Work required: Print the listing below word for word, every line as it stands.

Entries shown:
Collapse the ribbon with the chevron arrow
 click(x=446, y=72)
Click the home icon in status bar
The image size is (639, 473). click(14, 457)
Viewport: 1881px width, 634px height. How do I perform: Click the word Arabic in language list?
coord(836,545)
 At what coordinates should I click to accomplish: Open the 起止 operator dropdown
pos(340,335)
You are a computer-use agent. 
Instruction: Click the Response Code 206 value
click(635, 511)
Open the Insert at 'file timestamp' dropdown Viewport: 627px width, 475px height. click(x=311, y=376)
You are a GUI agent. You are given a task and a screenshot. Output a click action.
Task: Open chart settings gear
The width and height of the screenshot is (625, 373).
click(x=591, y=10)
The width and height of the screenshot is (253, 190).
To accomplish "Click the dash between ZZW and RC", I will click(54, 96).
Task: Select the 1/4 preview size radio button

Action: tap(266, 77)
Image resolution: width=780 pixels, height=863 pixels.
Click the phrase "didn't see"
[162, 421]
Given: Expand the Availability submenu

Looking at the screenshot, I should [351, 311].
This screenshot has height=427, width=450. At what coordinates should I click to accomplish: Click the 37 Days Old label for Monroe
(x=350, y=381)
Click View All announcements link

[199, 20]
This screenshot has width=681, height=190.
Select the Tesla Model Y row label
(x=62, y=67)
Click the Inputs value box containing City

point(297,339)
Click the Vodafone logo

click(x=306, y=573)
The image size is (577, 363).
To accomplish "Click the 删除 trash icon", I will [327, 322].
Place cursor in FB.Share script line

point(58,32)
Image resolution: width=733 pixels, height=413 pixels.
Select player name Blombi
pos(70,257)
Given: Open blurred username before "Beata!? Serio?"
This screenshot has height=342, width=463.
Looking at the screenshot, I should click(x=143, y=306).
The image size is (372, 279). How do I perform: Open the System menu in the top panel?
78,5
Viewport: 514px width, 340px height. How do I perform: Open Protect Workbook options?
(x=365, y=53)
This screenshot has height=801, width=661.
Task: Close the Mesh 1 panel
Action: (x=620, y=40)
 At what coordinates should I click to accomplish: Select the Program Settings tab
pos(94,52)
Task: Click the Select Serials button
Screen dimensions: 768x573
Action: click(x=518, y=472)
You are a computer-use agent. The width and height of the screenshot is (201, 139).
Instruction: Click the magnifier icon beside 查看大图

Complete response:
Collapse the ribbon with the chevron arrow
 click(x=446, y=72)
Click the home icon in status bar
The image size is (639, 473). click(14, 457)
Viewport: 1881px width, 634px height. How do I perform: Click the word Arabic in language list?
coord(836,545)
 At what coordinates should I click to accomplish: Open the 起止 operator dropdown
pos(340,335)
You are a computer-use agent. 
Instruction: Click the Response Code 206 value
click(635, 511)
Open the Insert at 'file timestamp' dropdown Viewport: 627px width, 475px height. click(x=311, y=376)
You are a GUI agent. You are given a task and a screenshot. Output a click action.
Task: Open chart settings gear
The width and height of the screenshot is (625, 373).
click(x=591, y=10)
The width and height of the screenshot is (253, 190).
To accomplish "Click the dash between ZZW and RC", I will click(54, 96).
Task: Select the 1/4 preview size radio button

Action: tap(266, 77)
Image resolution: width=780 pixels, height=863 pixels.
Click the phrase "didn't see"
[162, 421]
Given: Expand the Availability submenu

Looking at the screenshot, I should [351, 311].
This screenshot has height=427, width=450. At what coordinates should I click to accomplish: Click the 37 Days Old label for Monroe
(x=350, y=381)
Click View All announcements link

[199, 20]
This screenshot has width=681, height=190.
Select the Tesla Model Y row label
(x=62, y=67)
Click the Inputs value box containing City

point(297,339)
Click the Vodafone logo

click(x=306, y=573)
The image size is (577, 363).
To accomplish "Click the 删除 trash icon", I will [327, 322].
Place cursor in FB.Share script line

point(58,32)
Image resolution: width=733 pixels, height=413 pixels.
Select player name Blombi
pos(70,257)
Given: Open blurred username before "Beata!? Serio?"
This screenshot has height=342, width=463.
Looking at the screenshot, I should click(x=143, y=306).
The image size is (372, 279). How do I perform: Open the System menu in the top panel?
78,5
Viewport: 514px width, 340px height. How do I perform: Open Protect Workbook options?
(x=365, y=53)
This screenshot has height=801, width=661.
Task: Close the Mesh 1 panel
Action: (x=620, y=40)
 At what coordinates should I click to accomplish: Select the Program Settings tab
pos(94,52)
Task: Click the Select Serials button
Screen dimensions: 768x573
Action: click(x=518, y=472)
You are a computer-use agent. The width and height of the screenshot is (201, 139).
Instruction: Click the magnifier icon beside 查看大图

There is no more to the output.